As the candidate moves towards Phase III trials, Novavax has secured a number of deals with third-party manufacturers to ensure large-scale production in the case of approval, the latest with the Serum Institute of India, “the largest by volume vaccine company in the world,” according to Novavax CEO Stanley Erck.
Image: iStock/Kunal Mahto
Speaking at the Cantor Global Healthcare Conference this week, he told investors the partnership is part of a strategy to ensure capacity of over 2 billion doses of NVX-CoV2373 from next year by distributing “over a billion doses annually to all of the low and middle income countries of the world. We can’t do that.”
He added Serum joins a network of NVX-CoV2373 makers “already established in Europe, in United States and in Asia [so] we are prepared next year to be able to produce at a level of an excess of 2 billion doses of our vaccines”
In July, the firm teamed with contract development and manufacturing organization (CDMO) Fujifilm Diosynth Biotechnologies to produce the drug substance from its site in Morrisville, North Carolina, as well as from sites in Texas and the UK.

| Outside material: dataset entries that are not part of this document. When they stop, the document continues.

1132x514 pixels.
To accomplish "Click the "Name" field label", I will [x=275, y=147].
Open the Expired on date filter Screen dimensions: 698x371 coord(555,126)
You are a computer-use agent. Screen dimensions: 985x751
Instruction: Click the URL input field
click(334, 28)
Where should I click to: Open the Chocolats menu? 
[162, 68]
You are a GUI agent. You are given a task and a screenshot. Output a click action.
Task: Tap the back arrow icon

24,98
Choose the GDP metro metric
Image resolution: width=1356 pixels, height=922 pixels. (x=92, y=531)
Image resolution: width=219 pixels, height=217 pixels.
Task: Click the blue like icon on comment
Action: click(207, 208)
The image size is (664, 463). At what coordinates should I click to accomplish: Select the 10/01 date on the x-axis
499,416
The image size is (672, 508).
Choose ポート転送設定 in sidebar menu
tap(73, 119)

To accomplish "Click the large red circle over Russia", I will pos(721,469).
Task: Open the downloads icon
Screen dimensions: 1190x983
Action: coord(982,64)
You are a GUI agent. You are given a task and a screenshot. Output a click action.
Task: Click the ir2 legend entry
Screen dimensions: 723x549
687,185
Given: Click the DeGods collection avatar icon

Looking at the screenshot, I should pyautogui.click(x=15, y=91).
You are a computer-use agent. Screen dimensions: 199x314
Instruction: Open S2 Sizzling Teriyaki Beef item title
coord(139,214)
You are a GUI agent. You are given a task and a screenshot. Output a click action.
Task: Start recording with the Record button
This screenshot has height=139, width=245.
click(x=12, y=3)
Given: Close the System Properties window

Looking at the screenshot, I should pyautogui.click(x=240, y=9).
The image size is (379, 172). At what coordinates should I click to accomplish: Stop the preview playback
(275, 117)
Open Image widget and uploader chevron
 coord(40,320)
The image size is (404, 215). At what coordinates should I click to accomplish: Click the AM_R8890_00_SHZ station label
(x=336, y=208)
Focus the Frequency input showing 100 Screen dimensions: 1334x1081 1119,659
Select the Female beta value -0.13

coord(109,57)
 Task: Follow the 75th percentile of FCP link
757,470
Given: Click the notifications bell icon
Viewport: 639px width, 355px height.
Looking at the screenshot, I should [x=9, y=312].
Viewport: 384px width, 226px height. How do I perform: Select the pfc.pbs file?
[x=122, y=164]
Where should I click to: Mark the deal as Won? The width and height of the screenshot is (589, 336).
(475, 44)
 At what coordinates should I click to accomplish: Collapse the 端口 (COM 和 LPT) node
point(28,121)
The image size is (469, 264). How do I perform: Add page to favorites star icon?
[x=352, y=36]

Other third-parties on the books include Biofabri in Spain, SK Bioscience in the Republic of Korea, Takeda in Japan, AGC Biologics in the US and Denmark, and PolyPeptide Group in the United States and Sweden.
Meanwhile, Novavax is utilizing its own network with its site in Bohumil, Czech Republic making the antigen component of the candidate and its site in Uppsala, Sweden making the Matrix-M adjuvant.